While it sounds sweeping, vague and probably sounds naive, I have gotten to the point in my life where I have learned to stop apologizing for the things that bring me comfort, delight, and creative freedom. Never losing my willingness to trust includes but is not limited to the following:

  1. Trusting that who I am, with whatever experiences I have in this fleeting moment are going to serve me to do the best I can do. My mom always tells me that I may not be the best ever (In fact it’s impossible to be the best ever because good and bad are judgements, and highly subjective, especially in art, so I can never truly ever be the best or the worst) but that as long as I am fully present with whatever I am attempting, and treating and treated with respect, that I have done my best. 
  2. Trusting that when I treat others with respect, they will reciprocate, and if they do not, that I will maintain respect for their existence (but I have been informed about who they are and that they will not be the best asset to my life, or my art, and I, to theirs). 
  3. Trusting that if I love, I am always fully myself. 
  4. Trusting that nothing I do will ever be perfect, and trusting that the imperfections will guide me towards discoveries. 

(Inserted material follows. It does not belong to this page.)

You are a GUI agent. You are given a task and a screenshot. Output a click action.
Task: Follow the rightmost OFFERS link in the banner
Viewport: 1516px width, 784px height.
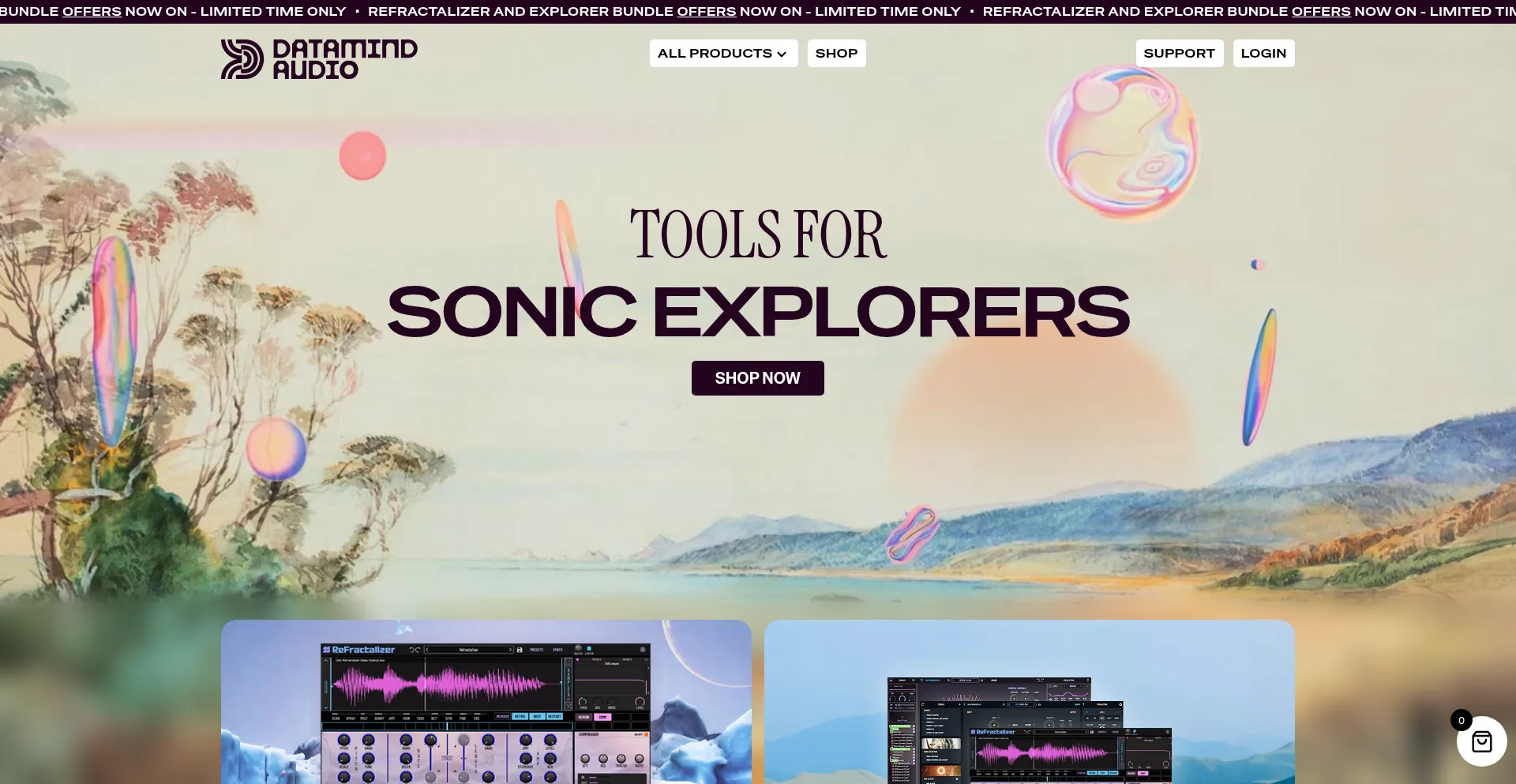click(x=1321, y=11)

The funny thing about my artistic process, and the thing that causes me to reflect is that, while I wish I followed this every moment, and entrusted fully always, I can’t always be the best version of myself. Art is my passion, art makes my world infinitely vibrant and exciting, but I can’t always offer everything to art that art offers to me, and that is where I believe I (and probably a few other folx too) fall into a trap. The idea that art is no longer trusting, but instead falls into sacrifice, into the manacles of suffering. The idealized, romanticized and often fetishized archetype of the “tortured artist,” the toxic, often self imposed ideology that if we lose sleep, if we push ourselves to the extremes we will somehow produce something extremely beautiful that reflects these pains. 

There is this saying of “well Van Gogh suffered and look at his beautiful, whimsical creations.” This false perception fosters a false sense of creative energy. Van Gogh did battle with his mental illness, but his yellow sunflower period? Caused from a medication for epilepsy he took that made color yellow to be perceived in added brilliance. In an act of self care Van Gogh created some of his brightest, warmest work. And that is where I want to work towards, and want every artist to work towards: to create art because we feel whole, and not because we are starving our vessels for the fire. Which is not to discredit the ups and downs of a human life, because it is life, but rather, to seek the joy of being alive, to serve others with this joy, and to paint bright yellow sunflowers on the insides of our souls because we’ve watered the flowers inside of us rather then tried to smother them out.